Em meio a esse cenário, a história de Marina, analista de marketing de 28 anos, ajuda a ilustrar o alcance dessa contradição. Marina começou a usar cigarro eletrônico aos 21, em uma festa, quando o dispositivo ainda era uma novidade. Ela acreditava estar fazendo uma escolha mais saudável: o sabor era agradável, o cheiro não incomodava, e a portabilidade tornava o hábito quase imperceptível. Em poucos meses, o vape passou a acompanhá-la em todos os momentos, era discreto, prático, aparentemente inofensivo.

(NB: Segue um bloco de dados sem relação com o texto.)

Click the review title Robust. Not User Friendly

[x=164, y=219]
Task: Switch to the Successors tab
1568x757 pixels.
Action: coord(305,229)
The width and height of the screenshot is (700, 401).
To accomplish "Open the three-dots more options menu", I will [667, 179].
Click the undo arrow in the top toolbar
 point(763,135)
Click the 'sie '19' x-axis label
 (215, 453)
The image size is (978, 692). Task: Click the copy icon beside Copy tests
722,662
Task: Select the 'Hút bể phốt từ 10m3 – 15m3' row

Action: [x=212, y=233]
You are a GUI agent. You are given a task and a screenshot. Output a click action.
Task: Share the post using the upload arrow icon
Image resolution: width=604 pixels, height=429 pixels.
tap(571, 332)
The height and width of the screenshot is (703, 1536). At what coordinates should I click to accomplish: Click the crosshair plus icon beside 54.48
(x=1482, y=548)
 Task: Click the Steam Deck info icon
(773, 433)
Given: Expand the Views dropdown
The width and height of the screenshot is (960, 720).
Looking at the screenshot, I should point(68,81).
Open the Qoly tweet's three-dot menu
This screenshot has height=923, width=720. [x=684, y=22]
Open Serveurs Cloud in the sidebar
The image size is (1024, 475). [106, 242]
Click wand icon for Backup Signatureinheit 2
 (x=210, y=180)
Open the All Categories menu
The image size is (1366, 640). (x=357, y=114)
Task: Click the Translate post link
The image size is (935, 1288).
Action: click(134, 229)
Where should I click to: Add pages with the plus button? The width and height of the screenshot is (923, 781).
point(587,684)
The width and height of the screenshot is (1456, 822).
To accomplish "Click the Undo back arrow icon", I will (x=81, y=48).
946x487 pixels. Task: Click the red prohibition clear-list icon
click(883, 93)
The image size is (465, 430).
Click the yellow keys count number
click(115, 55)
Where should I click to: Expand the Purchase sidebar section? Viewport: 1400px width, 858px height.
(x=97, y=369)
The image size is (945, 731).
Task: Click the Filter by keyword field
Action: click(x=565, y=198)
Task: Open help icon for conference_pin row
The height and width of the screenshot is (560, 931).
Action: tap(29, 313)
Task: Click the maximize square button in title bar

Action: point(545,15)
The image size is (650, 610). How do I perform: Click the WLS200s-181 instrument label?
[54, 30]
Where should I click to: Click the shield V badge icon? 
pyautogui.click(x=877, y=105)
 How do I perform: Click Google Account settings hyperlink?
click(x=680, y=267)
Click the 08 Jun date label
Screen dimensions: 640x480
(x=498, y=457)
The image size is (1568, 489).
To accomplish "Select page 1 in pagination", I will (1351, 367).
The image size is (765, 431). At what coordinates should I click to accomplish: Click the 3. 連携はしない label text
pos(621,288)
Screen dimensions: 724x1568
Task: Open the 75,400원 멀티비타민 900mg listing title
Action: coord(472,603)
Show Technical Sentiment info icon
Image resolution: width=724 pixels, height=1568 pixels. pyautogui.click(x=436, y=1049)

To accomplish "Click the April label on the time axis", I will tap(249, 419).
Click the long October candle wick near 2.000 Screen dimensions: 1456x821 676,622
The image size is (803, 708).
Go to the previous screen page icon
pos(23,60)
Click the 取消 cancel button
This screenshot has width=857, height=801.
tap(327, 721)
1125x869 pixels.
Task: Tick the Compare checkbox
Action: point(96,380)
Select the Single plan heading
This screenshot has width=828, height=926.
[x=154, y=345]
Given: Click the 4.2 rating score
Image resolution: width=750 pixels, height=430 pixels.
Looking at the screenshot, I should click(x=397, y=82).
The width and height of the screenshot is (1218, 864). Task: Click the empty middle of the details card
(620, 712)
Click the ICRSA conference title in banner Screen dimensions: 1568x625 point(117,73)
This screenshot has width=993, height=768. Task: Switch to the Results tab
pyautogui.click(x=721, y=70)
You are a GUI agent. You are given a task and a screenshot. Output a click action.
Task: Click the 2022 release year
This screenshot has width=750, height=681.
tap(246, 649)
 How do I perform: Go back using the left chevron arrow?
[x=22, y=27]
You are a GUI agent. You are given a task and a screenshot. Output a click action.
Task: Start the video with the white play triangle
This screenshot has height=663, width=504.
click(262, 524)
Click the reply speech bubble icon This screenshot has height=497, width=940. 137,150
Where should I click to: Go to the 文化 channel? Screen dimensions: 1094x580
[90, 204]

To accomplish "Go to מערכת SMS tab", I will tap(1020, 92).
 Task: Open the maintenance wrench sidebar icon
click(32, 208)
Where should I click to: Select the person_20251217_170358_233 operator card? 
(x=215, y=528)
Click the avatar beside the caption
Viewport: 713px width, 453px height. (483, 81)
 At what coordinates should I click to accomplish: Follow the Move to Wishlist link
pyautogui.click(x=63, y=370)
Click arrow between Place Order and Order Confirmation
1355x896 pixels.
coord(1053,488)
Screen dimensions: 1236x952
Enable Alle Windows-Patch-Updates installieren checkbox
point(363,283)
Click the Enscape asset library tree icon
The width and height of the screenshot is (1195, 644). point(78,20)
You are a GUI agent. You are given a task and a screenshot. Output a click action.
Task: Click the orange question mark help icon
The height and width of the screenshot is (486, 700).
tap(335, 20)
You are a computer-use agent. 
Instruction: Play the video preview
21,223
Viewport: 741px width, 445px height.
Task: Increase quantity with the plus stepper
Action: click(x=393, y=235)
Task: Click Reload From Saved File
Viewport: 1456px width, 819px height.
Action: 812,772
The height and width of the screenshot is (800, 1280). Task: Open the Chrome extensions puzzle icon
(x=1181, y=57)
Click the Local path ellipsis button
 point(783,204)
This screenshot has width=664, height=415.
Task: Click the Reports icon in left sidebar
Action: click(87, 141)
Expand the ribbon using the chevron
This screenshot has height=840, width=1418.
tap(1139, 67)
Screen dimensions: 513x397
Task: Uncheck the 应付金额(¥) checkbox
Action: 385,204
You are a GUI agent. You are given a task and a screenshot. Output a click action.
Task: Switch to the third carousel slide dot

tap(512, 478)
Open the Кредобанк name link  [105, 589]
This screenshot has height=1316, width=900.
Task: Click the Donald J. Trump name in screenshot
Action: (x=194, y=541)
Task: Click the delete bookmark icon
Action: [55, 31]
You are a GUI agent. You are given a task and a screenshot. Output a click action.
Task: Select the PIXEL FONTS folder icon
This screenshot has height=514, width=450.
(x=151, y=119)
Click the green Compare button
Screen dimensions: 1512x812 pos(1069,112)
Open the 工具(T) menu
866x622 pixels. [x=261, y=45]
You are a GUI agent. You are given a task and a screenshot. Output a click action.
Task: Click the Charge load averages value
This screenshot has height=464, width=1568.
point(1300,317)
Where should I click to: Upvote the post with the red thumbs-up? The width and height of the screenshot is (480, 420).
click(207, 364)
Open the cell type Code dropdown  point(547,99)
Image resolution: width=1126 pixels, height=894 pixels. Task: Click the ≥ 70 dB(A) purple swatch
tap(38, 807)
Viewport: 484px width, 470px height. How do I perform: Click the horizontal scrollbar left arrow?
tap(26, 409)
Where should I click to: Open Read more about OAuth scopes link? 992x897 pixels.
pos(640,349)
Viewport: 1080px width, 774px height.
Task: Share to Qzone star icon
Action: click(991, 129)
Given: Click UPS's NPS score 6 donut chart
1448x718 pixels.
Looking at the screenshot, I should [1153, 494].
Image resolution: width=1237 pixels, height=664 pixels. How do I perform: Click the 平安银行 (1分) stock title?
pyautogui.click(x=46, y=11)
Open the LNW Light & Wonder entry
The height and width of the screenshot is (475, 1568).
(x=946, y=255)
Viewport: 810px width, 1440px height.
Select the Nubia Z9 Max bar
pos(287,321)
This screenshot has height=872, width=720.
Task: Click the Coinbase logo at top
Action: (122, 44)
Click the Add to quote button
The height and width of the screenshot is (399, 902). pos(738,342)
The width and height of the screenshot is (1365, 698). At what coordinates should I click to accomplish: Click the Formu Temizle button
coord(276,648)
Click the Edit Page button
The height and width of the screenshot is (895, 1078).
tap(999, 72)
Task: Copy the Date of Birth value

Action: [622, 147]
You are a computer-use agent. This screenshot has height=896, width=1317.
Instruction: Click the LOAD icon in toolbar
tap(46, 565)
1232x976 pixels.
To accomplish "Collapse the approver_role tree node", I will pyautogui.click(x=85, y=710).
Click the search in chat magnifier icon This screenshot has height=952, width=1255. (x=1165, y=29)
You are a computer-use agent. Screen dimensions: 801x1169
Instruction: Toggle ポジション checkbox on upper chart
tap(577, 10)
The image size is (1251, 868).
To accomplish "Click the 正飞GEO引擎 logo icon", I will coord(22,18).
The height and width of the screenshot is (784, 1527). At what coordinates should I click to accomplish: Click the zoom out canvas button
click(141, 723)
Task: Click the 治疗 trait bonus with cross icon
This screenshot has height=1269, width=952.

Marina ainda se lembra do som metálico do primeiro click que deu início ao hábito. “Era bonito, sabe? Parecia coisa de filme. Luzinha azul, vapor cheirando a pêssego. “Eu me senti moderna.” Ela fala com a voz calma, mas entrecortada por pausas longas, como quem mede o ar antes de continuar. No início, o vape era um adereço, quase um amuleto, algo que combinava com sua rotina corrida, o coworking envidraçado e as festas de sexta à noite. Marina representava o público-alvo perfeito: jovem, conectada, atenta às tendências e acostumada com a lógica das notificações instantâneas. “A gente vive cercado de telas, dados, algoritmos. O vape parecia só mais uma extensão disso, uma forma de aliviar o estresse com estilo.”

A transição foi sutil. O dispositivo estava sempre por perto, entre o notebook e o copo de café gelado, no carro, na bolsa, no bolso do casaco. Em reuniões, ela desligava as câmeras e tragava, soltando uma névoa quase invisível. Podia parar quando quisesse. Mas não parava. Os primeiros sintomas vieram como pequenos alarmes ignorados. Uma tosse seca que ela atribuía ao ar-condicionado. Um cansaço que parecia só mais uma consequência da rotina. Até o dia em que o ar faltou de repente, no meio do trabalho. “Foi como tentar respirar por um canudo entupido”, lembra. Na emergência, a cena parecia sair de um contraste cruel: a mulher acostumada a algoritmos de eficiência agora presa a um inalador, tentando aprender de novo o gesto de respirar. O diagnóstico de pneumonite química desmontou o discurso da leveza. “Meu pulmão tinha partículas metálicas.”

O diagnóstico veio acompanhado de um alerta: sinais de bronquite crônica em formação e vestígios de partículas metálicas no tecido pulmonar. Marina ficou internada por dois dias e precisou de tratamento com corticosteróides e antibióticos. A recuperação foi lenta. Durante os meses seguintes, enfrentou tremores, irritabilidade e insônia – sintomas da abstinência de nicotina. Desde então, faz acompanhamento regular com um pneumologista e sessões de fisioterapia respiratória. Hoje, Marina está há mais de um ano e meio sem usar o dispositivo, porém ela relata que ainda sente falta de ar ao subir escadas.

Marina se tornou, sem querer, o retrato de uma geração que trocou a fumaça amarelada do cigarro tradicional por uma névoa digitalizada e doce. O mesmo gesto, só que com branding atualizado. Ela representa a dissonância de uma era em que tecnologia e dependência andam lado a lado, e o vício ganha embalagem de futuro.